What I enjoy most about Macbeth is the dynamic of the relationships. The relationship between Macbeth and his Lady is unlike any couple I have encountered in Shakespeare’s plays. Lady Macbeth is a powerful woman, one who is dominant over her husband publicly and privately. The third act reveals this truth nicely.

At first, it seems that Macbeth has control over himself, acting mournful about the deaths of the king and his son and planning the execution of his friend, Banquo. However, when he talks to himself about the reasons behind the need to kill Banquo, his speech implies that perhaps Macbeth is a little more shaken about the situation than he lets on (for now). His fear of dying because of the witches’ prophecy reveals the lack of power Macbeth truly has over the entire situation. He states in scene one,

“For Banquo’s issue have I filed my mind, / For them the gracious Duncan have I murdered, / Put rancours in the vessel of my peace / Only for them, and mine eternal jewel / Given to the common enemy of man / To make them kings, the seeds of Banquo kings” (3.1.66-71)
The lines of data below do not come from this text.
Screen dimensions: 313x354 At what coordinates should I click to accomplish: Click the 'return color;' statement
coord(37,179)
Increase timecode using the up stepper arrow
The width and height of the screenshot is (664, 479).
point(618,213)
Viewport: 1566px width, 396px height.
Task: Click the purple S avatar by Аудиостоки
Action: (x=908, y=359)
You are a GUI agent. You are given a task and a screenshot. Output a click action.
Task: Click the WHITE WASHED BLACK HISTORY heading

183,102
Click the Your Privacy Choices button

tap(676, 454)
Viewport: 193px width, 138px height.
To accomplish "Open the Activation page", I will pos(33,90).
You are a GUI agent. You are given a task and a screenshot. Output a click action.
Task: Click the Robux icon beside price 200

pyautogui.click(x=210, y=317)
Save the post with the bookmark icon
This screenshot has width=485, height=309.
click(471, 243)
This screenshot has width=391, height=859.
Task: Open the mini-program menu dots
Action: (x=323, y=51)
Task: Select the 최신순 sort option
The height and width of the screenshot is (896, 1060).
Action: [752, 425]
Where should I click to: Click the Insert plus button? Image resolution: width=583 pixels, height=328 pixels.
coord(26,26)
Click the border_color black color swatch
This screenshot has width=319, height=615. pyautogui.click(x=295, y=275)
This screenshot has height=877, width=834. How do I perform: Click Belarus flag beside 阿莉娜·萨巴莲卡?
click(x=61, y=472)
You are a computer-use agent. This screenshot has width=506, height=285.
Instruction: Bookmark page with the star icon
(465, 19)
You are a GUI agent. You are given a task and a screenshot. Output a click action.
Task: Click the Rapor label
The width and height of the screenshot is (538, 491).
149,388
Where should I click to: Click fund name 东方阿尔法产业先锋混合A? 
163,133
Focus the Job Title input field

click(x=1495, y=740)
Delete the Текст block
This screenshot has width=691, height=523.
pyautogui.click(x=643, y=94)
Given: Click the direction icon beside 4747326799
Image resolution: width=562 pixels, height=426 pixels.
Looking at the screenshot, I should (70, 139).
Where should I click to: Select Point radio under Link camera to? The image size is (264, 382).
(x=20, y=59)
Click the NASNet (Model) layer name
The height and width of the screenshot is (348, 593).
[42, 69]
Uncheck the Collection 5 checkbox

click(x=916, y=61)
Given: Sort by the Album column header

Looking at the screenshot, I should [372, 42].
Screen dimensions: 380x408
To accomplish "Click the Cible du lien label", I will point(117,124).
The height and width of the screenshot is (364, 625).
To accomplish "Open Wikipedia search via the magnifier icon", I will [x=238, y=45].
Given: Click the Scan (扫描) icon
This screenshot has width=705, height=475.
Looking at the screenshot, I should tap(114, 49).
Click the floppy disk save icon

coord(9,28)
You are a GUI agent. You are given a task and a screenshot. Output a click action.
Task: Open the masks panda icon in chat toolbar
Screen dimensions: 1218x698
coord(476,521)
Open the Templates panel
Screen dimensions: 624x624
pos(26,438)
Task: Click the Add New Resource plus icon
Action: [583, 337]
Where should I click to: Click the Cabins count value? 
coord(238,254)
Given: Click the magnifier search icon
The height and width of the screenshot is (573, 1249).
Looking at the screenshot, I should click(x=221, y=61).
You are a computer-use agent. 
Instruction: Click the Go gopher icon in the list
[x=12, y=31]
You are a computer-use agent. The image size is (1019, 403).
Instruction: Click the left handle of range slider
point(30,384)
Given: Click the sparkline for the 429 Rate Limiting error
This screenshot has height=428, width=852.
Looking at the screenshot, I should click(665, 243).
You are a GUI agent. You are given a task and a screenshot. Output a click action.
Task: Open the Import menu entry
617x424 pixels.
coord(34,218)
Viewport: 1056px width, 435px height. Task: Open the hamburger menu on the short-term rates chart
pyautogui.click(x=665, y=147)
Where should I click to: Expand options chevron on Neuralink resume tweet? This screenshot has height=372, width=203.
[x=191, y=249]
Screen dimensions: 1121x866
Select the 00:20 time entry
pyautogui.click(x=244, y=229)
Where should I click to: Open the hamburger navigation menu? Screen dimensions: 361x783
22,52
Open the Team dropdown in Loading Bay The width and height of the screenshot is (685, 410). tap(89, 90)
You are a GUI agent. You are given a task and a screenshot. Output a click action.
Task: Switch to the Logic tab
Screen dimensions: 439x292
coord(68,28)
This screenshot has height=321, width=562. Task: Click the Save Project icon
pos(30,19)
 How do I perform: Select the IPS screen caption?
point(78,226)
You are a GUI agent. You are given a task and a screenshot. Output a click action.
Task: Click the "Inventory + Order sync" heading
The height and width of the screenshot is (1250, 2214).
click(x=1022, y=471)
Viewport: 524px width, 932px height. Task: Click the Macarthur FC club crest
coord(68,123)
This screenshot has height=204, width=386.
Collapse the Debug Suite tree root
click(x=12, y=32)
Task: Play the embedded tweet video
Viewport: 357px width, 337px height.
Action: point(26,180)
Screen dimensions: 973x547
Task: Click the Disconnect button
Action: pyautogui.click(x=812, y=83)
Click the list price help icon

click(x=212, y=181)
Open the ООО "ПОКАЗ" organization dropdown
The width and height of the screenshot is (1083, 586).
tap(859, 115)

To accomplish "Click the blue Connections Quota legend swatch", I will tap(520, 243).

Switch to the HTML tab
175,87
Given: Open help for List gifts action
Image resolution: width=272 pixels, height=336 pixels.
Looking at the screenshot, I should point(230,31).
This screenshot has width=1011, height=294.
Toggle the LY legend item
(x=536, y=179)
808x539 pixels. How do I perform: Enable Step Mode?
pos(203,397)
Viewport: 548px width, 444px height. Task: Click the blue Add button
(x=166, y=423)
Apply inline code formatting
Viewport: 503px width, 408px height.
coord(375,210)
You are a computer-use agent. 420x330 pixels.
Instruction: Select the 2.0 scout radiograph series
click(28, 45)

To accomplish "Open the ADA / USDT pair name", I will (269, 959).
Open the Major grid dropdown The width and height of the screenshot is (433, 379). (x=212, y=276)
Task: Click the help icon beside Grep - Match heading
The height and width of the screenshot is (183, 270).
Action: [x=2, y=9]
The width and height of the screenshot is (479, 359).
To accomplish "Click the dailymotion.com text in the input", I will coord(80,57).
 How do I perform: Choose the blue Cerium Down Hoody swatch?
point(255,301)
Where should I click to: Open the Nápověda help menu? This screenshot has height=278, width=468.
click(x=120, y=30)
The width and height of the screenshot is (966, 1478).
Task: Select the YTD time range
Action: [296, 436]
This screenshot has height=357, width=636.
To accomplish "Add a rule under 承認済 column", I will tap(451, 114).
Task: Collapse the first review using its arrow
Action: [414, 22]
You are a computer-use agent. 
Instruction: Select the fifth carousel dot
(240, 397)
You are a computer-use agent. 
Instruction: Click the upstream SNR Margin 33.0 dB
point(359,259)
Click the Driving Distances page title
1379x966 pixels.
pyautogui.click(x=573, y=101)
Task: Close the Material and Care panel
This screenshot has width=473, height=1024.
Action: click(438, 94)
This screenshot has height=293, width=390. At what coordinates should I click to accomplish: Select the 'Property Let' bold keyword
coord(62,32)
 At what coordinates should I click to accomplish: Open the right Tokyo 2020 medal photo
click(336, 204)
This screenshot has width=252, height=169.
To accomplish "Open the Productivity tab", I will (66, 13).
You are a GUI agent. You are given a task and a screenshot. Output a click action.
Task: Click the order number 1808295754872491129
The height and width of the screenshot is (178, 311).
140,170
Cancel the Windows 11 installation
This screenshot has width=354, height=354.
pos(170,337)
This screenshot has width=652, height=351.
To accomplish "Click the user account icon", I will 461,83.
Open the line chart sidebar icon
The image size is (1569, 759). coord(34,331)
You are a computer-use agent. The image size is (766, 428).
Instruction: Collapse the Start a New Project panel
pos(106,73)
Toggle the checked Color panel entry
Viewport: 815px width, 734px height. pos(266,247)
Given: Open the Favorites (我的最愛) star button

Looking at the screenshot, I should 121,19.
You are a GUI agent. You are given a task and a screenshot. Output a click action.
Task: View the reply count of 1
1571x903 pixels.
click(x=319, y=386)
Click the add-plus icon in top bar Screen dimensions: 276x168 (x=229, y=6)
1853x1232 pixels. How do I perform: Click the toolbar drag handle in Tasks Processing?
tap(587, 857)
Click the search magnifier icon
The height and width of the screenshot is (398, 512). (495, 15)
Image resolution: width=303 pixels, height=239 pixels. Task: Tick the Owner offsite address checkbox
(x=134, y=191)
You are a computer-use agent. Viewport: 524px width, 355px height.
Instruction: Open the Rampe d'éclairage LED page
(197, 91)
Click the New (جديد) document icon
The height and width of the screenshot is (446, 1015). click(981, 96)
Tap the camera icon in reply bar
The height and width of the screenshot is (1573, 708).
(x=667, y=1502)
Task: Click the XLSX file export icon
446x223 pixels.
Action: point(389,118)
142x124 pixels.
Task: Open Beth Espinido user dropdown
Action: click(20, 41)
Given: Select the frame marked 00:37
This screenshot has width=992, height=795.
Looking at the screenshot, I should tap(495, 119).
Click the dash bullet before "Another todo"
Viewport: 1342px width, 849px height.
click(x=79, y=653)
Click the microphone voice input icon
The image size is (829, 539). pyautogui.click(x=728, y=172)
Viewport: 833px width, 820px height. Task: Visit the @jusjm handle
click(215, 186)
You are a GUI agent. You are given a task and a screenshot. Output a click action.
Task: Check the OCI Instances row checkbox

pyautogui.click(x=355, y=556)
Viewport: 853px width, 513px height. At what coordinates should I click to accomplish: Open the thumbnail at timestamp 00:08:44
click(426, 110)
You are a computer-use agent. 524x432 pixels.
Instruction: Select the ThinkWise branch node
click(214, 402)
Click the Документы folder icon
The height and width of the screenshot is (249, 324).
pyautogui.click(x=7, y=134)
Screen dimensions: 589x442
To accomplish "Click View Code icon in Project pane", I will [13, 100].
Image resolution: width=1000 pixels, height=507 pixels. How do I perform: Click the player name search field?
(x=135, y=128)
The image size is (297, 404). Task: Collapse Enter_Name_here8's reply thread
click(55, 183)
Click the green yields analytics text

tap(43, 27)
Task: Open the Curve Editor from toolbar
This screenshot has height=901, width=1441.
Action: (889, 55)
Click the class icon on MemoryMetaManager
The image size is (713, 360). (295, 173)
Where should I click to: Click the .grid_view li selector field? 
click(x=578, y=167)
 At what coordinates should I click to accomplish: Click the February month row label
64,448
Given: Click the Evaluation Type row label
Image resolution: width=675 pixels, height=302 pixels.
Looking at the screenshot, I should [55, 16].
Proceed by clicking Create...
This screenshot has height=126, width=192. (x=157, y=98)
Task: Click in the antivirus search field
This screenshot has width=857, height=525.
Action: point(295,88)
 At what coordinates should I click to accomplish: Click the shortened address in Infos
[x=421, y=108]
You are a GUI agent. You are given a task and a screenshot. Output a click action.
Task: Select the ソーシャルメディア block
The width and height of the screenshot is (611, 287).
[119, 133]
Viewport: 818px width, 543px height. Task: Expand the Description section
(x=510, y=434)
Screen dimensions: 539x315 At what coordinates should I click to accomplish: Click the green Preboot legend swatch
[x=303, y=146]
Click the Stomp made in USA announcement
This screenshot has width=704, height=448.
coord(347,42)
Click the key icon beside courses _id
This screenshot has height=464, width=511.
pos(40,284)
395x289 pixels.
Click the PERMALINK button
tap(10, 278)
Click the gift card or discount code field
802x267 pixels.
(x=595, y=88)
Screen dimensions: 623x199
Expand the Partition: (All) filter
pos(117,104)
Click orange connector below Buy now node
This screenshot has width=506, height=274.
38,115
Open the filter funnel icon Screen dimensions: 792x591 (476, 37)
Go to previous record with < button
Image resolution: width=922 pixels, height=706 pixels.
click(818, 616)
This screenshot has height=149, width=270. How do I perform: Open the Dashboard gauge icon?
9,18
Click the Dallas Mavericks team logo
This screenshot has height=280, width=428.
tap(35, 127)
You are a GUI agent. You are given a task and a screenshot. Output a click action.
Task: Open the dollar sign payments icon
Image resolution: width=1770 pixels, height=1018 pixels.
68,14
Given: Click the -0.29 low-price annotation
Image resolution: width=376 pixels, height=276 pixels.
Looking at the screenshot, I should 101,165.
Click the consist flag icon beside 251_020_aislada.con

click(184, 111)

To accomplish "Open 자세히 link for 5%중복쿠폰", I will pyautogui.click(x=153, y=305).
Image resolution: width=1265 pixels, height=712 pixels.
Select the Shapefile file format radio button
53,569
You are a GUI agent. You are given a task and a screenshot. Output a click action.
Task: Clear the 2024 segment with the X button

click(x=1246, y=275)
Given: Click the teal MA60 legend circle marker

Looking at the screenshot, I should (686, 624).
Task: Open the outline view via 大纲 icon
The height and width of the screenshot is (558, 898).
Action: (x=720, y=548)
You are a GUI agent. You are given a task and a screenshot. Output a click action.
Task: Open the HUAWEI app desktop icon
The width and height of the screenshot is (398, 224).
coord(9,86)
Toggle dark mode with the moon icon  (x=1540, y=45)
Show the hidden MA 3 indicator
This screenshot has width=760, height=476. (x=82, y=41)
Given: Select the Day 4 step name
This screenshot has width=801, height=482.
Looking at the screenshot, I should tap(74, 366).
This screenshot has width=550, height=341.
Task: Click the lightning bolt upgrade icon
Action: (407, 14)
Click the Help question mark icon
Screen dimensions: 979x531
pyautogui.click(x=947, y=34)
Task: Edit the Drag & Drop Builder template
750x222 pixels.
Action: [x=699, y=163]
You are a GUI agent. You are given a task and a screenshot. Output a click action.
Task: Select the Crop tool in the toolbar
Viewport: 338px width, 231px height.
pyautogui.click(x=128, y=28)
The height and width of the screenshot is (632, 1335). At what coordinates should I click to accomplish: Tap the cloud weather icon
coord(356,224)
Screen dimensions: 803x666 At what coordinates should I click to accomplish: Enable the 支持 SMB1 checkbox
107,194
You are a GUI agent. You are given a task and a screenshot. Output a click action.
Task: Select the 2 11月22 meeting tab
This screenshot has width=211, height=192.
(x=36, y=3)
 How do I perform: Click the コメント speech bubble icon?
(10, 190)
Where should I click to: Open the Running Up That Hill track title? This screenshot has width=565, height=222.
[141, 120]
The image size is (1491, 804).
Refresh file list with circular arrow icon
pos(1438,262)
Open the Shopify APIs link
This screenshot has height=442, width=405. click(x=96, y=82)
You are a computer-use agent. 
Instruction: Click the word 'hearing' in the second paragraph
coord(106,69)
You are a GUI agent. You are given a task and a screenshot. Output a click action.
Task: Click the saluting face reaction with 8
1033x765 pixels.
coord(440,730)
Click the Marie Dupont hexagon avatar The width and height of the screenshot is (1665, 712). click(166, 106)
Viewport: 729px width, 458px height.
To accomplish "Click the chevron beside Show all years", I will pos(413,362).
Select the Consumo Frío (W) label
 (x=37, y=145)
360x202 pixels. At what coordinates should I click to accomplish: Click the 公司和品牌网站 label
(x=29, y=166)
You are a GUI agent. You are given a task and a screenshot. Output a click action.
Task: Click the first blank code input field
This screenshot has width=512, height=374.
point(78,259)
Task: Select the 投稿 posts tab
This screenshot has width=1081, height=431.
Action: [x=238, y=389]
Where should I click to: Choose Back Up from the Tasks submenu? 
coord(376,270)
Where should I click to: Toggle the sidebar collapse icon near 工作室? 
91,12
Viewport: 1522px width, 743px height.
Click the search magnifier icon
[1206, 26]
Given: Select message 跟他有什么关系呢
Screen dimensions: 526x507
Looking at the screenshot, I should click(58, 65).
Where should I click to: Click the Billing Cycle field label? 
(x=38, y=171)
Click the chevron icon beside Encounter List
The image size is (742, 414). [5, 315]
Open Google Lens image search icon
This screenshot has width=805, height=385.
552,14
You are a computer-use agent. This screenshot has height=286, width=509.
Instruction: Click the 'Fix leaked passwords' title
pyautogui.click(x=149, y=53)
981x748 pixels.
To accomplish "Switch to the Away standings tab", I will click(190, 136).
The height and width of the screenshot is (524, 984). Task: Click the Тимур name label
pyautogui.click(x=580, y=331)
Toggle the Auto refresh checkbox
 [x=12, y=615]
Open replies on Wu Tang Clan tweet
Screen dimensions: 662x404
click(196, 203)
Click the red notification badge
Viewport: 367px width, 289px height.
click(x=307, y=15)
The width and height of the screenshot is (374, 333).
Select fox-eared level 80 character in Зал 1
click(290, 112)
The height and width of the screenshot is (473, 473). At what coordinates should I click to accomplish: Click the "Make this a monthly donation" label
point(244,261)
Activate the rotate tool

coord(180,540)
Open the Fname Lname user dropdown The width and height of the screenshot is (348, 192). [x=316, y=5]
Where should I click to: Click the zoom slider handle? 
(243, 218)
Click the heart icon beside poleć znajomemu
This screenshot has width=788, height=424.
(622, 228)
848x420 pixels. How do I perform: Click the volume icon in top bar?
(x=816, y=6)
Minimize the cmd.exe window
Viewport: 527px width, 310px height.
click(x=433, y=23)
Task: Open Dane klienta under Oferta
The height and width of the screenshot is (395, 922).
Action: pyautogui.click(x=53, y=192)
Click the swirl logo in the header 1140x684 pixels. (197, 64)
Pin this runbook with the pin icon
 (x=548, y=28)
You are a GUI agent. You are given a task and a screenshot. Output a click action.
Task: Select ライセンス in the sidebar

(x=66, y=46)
In this moment, Macbeth seems to be blaming these men for the things he has done. There is a repeated use of the term ‘for them’ –“Only for them…” –implies that Macbeth considers himself a martyr of sorts: he is acting out this way for their benefit, and he is willing to sacrifice his “eternal jewel” to the common man for his purpose. There seems to be a resignation within Macbeth even before the sightings of Banquo’s ghost makes him a little crazy.

Lady Macbeth, however, is a different story. Though unfortunately we don’t get any speeches from her in act three, we do have moments alone with her, moments that reveal her true self moreso than the moments with her husband. “Naught’s had, all’s spent, / Where our desire is got without content. / ‘Tis safer to be that which we destroy / Than by destruction dwell in doubtful joy” (3.2.6-9): here Lady Macbeth takes on a realistic view of the situation she created with her husband. She knows that the way to power is not pretty, and she knows better than to think that she and her husband are safe because he is king. In four lines, Lady Macbeth has more power than her husband.

Her power over the situation is most obvious when Macbeth sees the ghost of Banquo and makes a scene. Immediately, she gives excuses for Macbeth’s odd behavior, asking them to ignore it, because the king goes into attacks. She then turns to her husband and manipulates him by questioning his status as a man. “Are you a man?” she asks him in scene four, “What, unmanned in folly?” She belittles him for his fear in ghosts, and she verbally attacks him about it until Macbeth settles down, frazzled. By the end of the scene it is she, not Macbeth, the king, who convinces the lords to leave. Her power and strength as a woman in this play is outstanding.